Women who took the drug tamoxifen for ten years rather than the usual five halved their risk of dying from the disease, researchers have found.

Adding an extra five years of treatment cut the risk of dying by a further 25 per cent, doctors say.

Tamoxifen, discovered in the 1960s, has transformed the treatment of breast cancer and is a key cause of the near 50 per cent fall in death rates in the last 30 years. There are 50,000 women taking drug in Britain and one million using it worldwide.

It works by preventing oestrogen being taken up by breast cells where it can be used to fuel cancer. It is long since out of patent, and therefore inexpensive , and is used for treating oestrogen positive breast cancer, the most common sort, which accounts for three quarters of all cases.

But until recently it had been thought that five years of treatment with the drug was enough and longer treatment might carry extra risks.

Now a study of 7,000 women led by the University of Birmingham has confirmed that those who took tamoxifen for a decade had 23 per cent fewer recurrences of their cancer and a 25 per cent lower risk of dying than those who stopped treatment after five years.

The aTTom (adjuvant Tamoxifen – To offer more?) study follows publication of the Atlas trial six months ago by the University of Oxford involving over 12,000 women which reached similar conclusions. Taken together the results from the two studies, and accumulating evidence worldwide, are likely to change medical practice.

Dr Daniel Rea, clinical lead researcher from the University of Birmingham, said: “Doctors are now likely to recommend continuing tamoxifen for an extra five years and this will result in many fewer breast cancer recurrences and breast cancer deaths worldwide. Tamoxifen is cheap and widely available so this could have an immediate impact.”

Like all drugs, tamoxifen has side effects causing some women to experience menopausal symptoms such as night sweats and hot flushes. It also has rare but more serious effects increasing the risk of endometrial cancer (of the lining of the womb) blood clots and stroke.

In this study, funded by Cancer Research UK researchers found an increase in endometrial cancer.
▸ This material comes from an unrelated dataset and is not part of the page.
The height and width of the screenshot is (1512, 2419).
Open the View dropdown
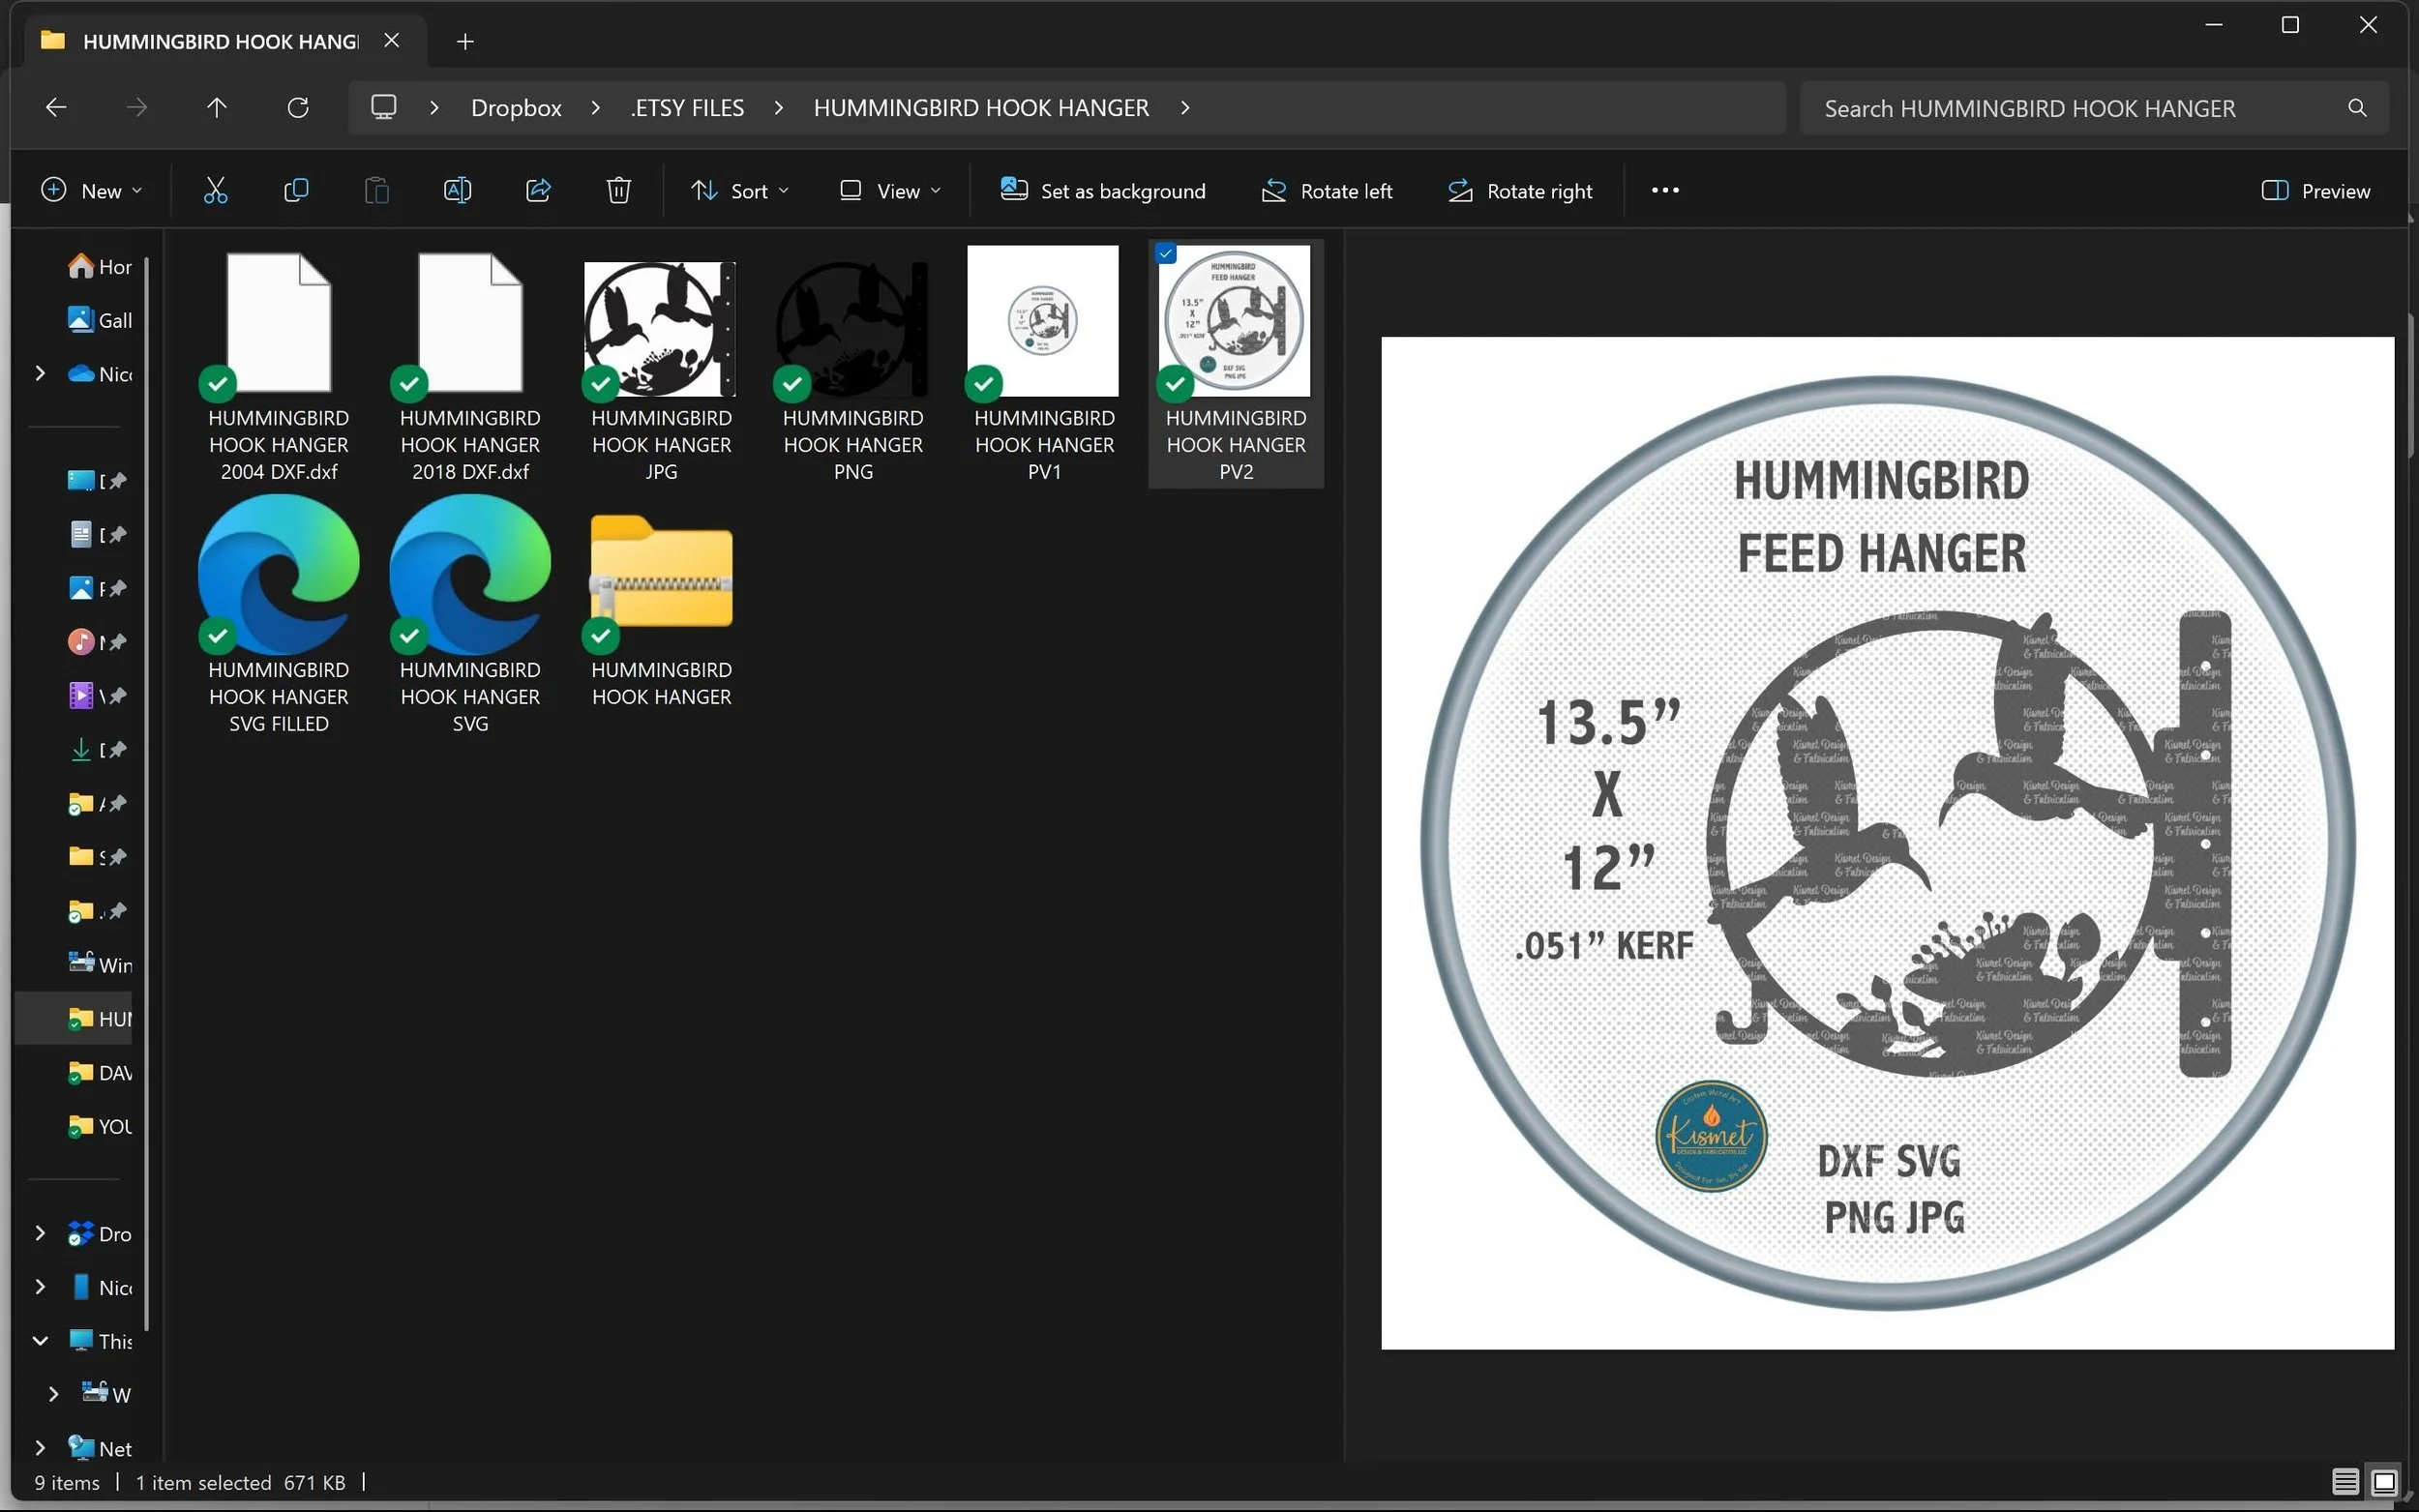[x=890, y=190]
But because it is often detected early when it can be successfully treated they estimated that for every endometrial cancer death caused by tamoxifen the drug would prevent 30 breast cancer deaths. There was no increase in stroke in the study.

Professor Richard Gray from the University of Oxford who presented the results at the American Society for Clinical Oncology meeting in Chicago, said: “Five years of tamoxifen is already an excellent treatment but there have been concerns that giving it for longer might not produce extra benefits and could even be harmful. This study establishes that the benefits of taking it for longer greatly outweigh the risks.”

The benefits of the drug depend on women sticking to the course throughout the ten years of treatment. A study in Scotland found only half of women prescribed tamoxifen or similar drugs for breast cancer were still taking them at the end of five years with some stopping and some reducing the dose.